- _WORK TO BE COMPLETED_
Reproduce everything from the line containing "This screenshot has width=841, height=728." down to the end of the items, with "row" replaced by "entry" and all else unchanged. Leave the pictures out.

-- begin DATASET ROWS --

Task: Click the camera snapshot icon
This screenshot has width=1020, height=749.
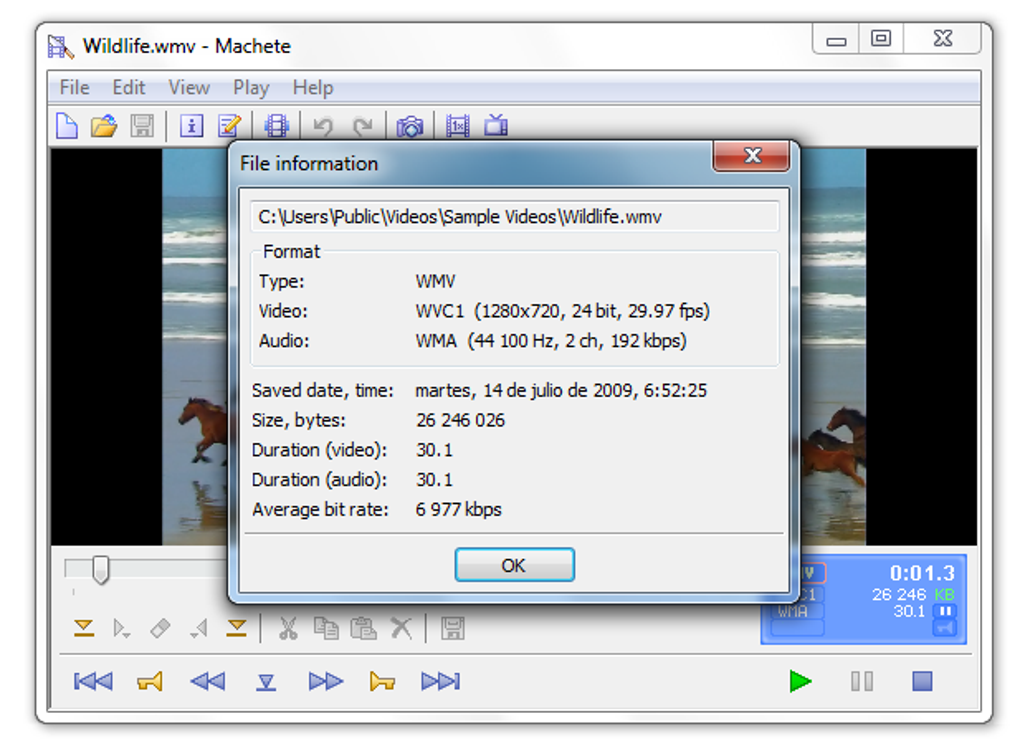Action: coord(410,126)
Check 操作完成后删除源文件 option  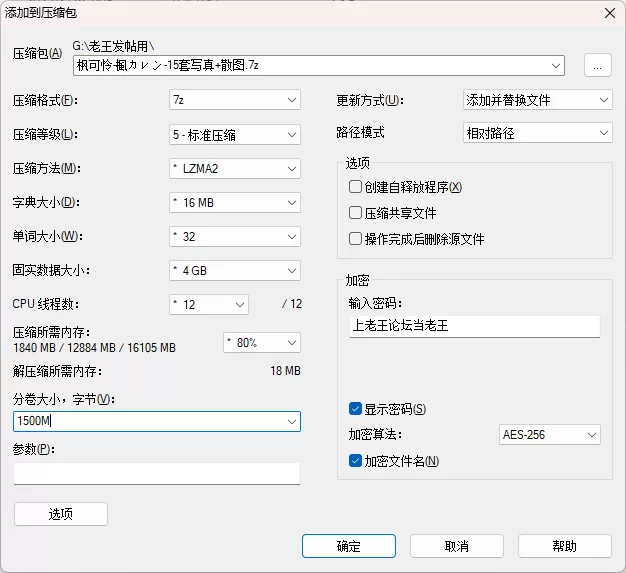pos(355,239)
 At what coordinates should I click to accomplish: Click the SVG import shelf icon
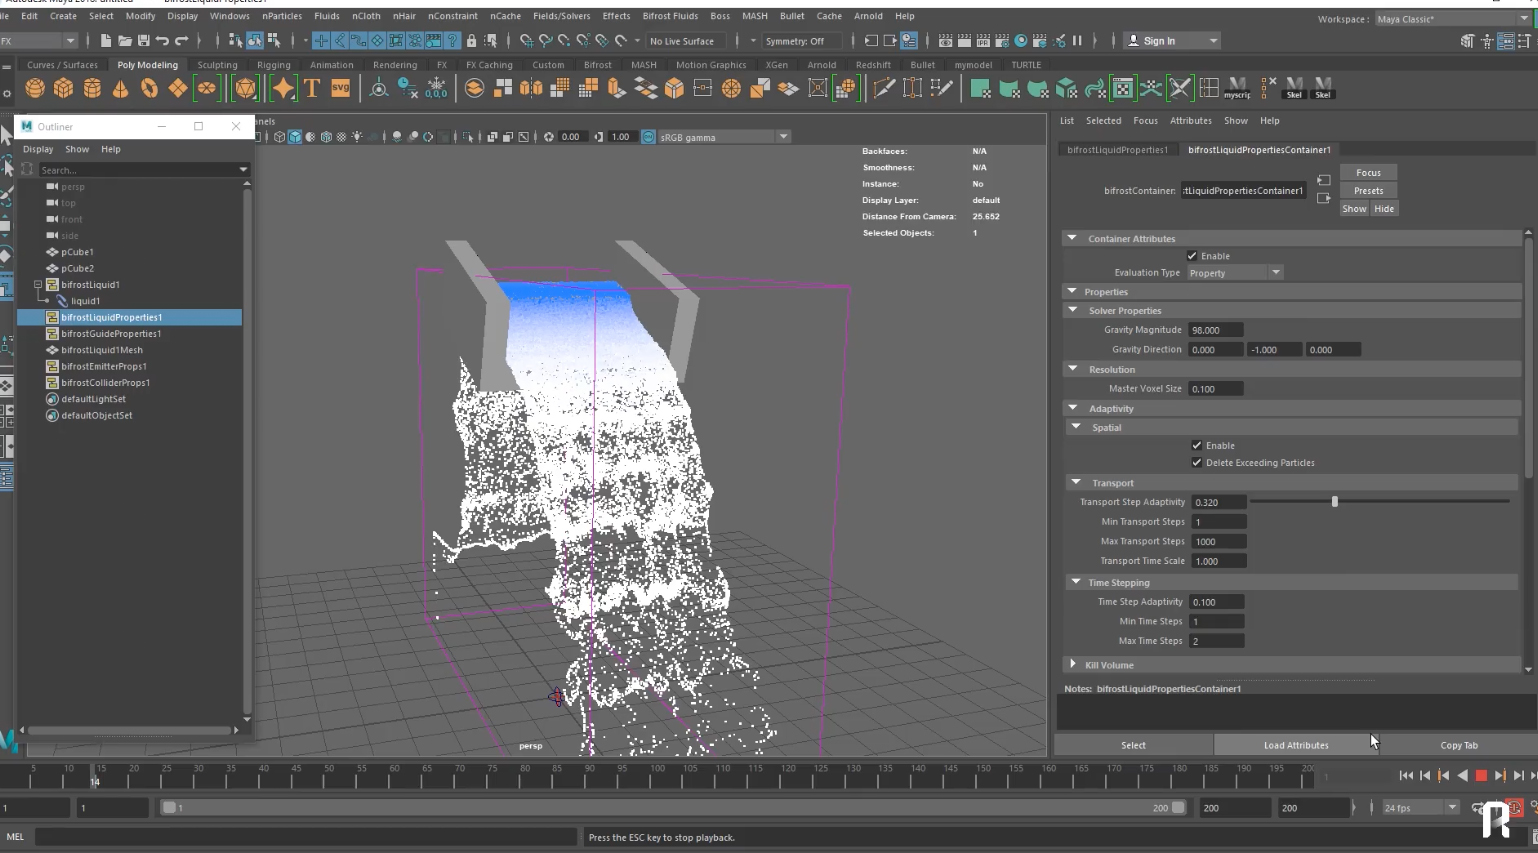pos(341,89)
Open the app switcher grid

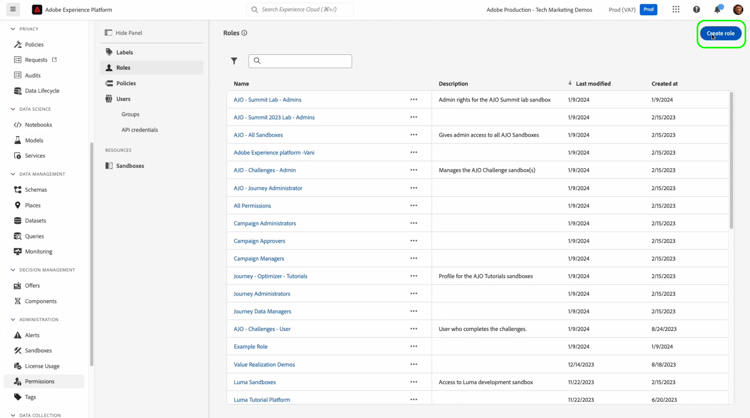pyautogui.click(x=676, y=10)
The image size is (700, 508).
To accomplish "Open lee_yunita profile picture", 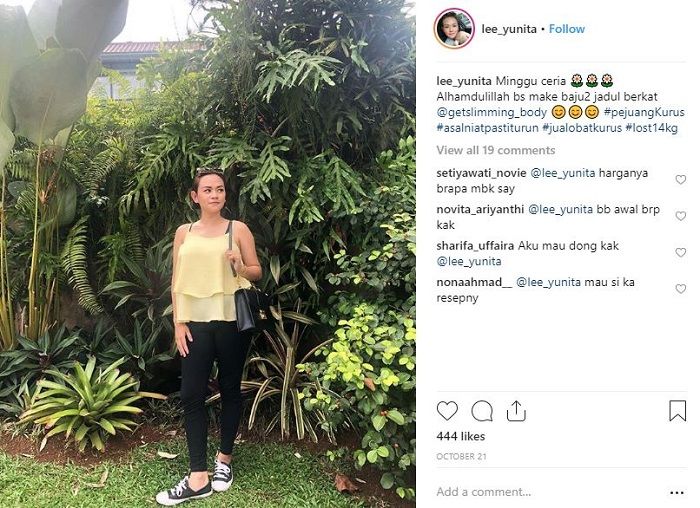I will click(454, 29).
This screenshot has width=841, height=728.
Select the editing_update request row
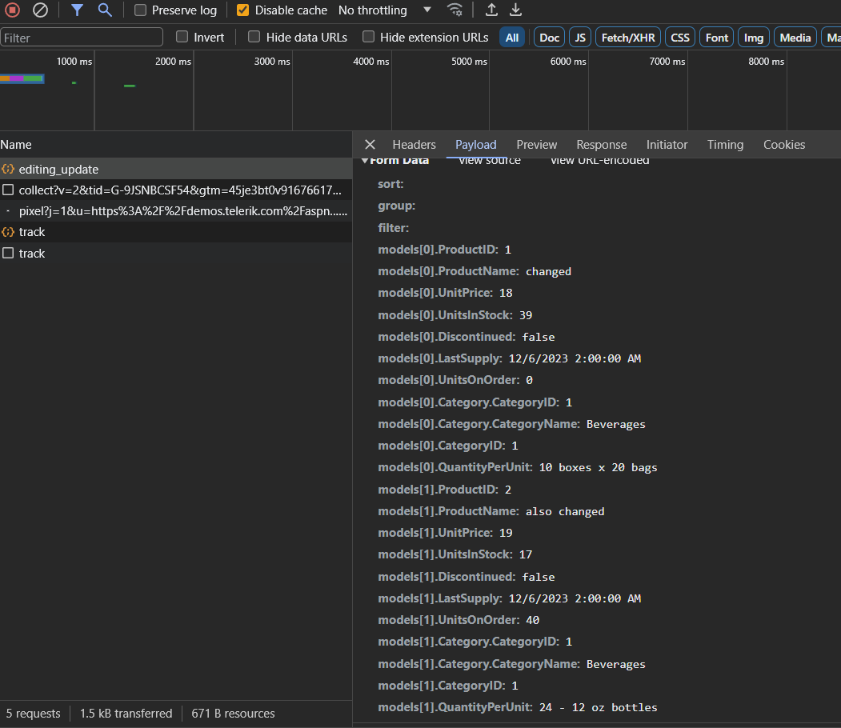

-- end DATASET ROWS --

- _WRITTEN RESPONSE_
This screenshot has width=841, height=728.
Select the editing_update request entry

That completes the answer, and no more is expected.